Since 2005, Steen Björvig's firm has produced a line of bracelets fashioned of silvered tin wire and leather, and decorated with such items as gold and silver beads and reindeer bone. The inspiration, he readily admits, comes from the Saami.

"Our bracelets tell their story," he says. "It's a good story that people want to attach to the products we produce."

For the past decade or so, that story has been a good one for BeChristensen, the Danish firm Mr Björvig owns. Last week, however, it took, in his words, an "unpleasant turn" when his company's social-media pages were inundated with comments accusing him of profiting on a design that is not his own.

Most of the messages, he says, tell him to "stop stealing our name and our identity," a reference, in part, to BeChristsensen's Danish copyright protection for the product name 'Samer,' which is the term for the Saami in Danish, Swedish and Norwegian.

The sudden criticism came as a surprise to Björvig, who says he has had no complaints about his designs before. And while he regrets any unintentional slight, he defends both the product and the choice of the name.

"You can't claim the right to a design that has existed for generations," he says. "Besides, it has spread knowledge of the group and its culture. All of a sudden, people as far away as Australia know who the Saami are."

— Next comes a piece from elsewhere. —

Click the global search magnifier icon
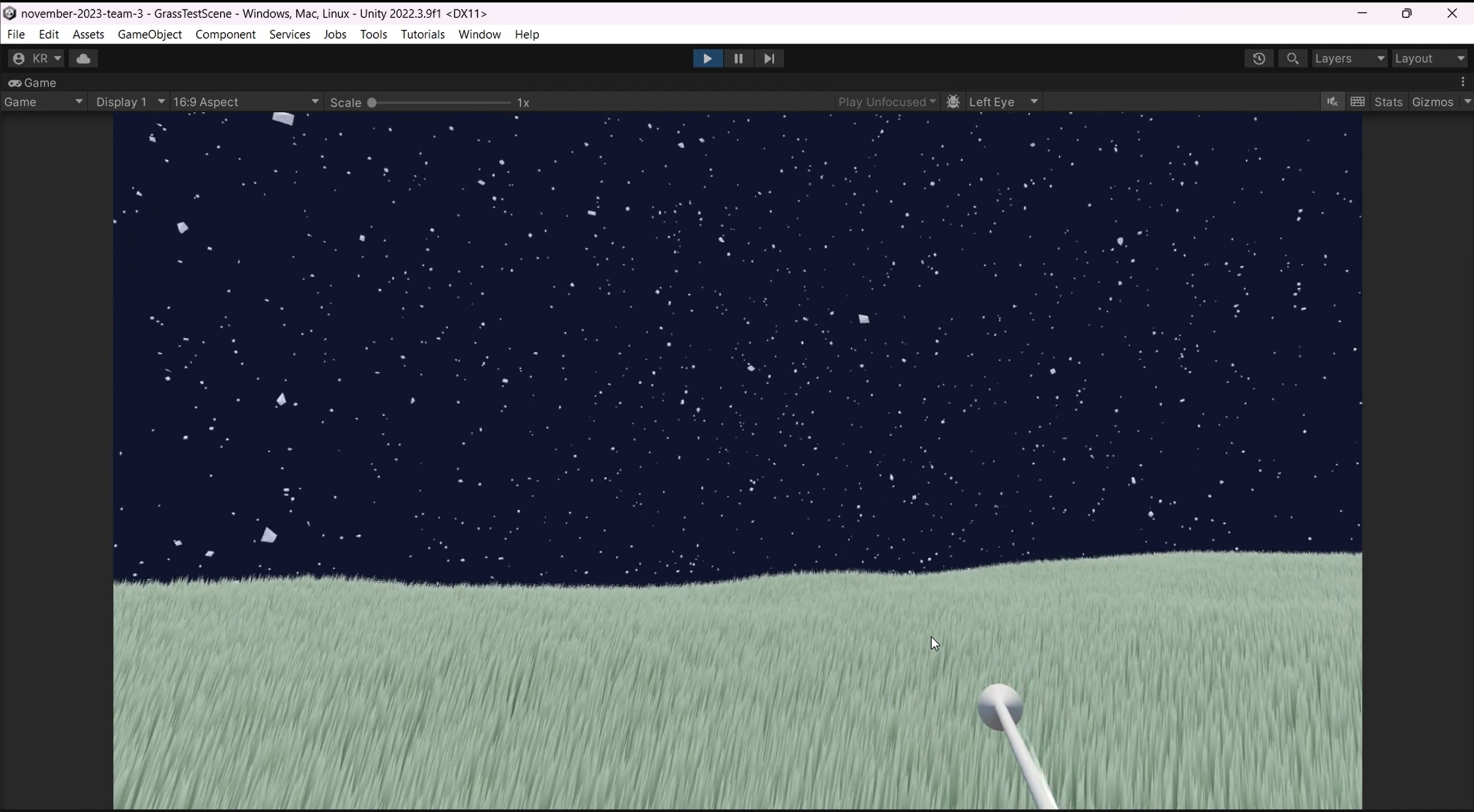 [1292, 59]
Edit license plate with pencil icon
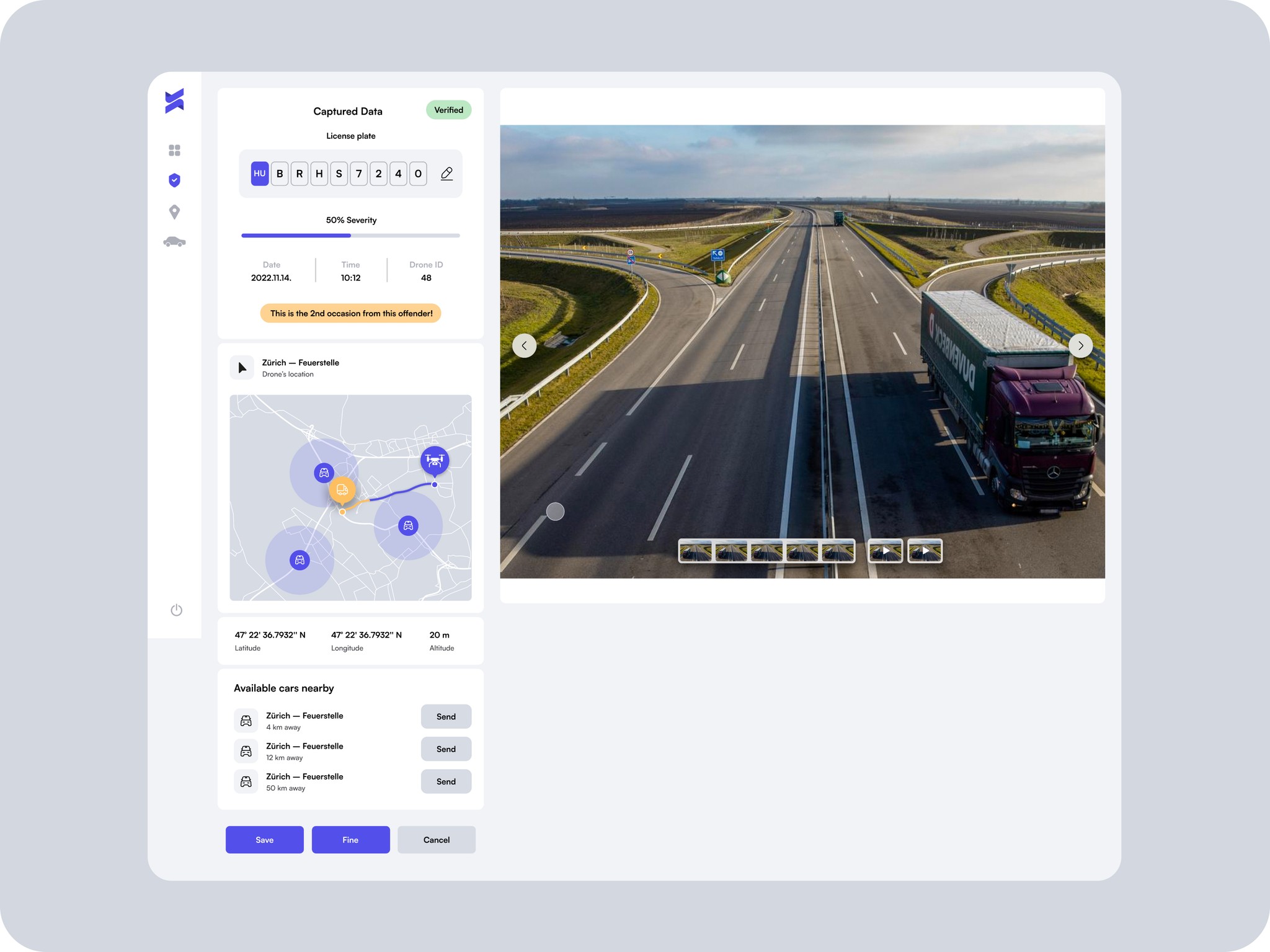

Mr Björvig now hopes to meet with Saami representatives to discuss the matter. Áile Jávo, the president of Sámeráđđi, an organisation working with Saami issues, welcomes the apology, and says she would attend a meeting, but she also underscores that the Saami position is clear.

"We neither need nor want him to promote our culture, and certainly not if he's the one that benefits from it."

Björvig can rest easy on one point: The Saami are not looking to prevent BeChristensen from producing its bracelets. What they do want, Jávo says, is him to give up his copyright on the word 'Samer,' and make it clear to customers that the bracelets were not produced by the Saami.

"He gives the impression that his bracelets are made by the Saami, when they really have nothing to do with us. Claiming they do amounts to false advertising and stealing, and he upsets a lot of people when he does," she says.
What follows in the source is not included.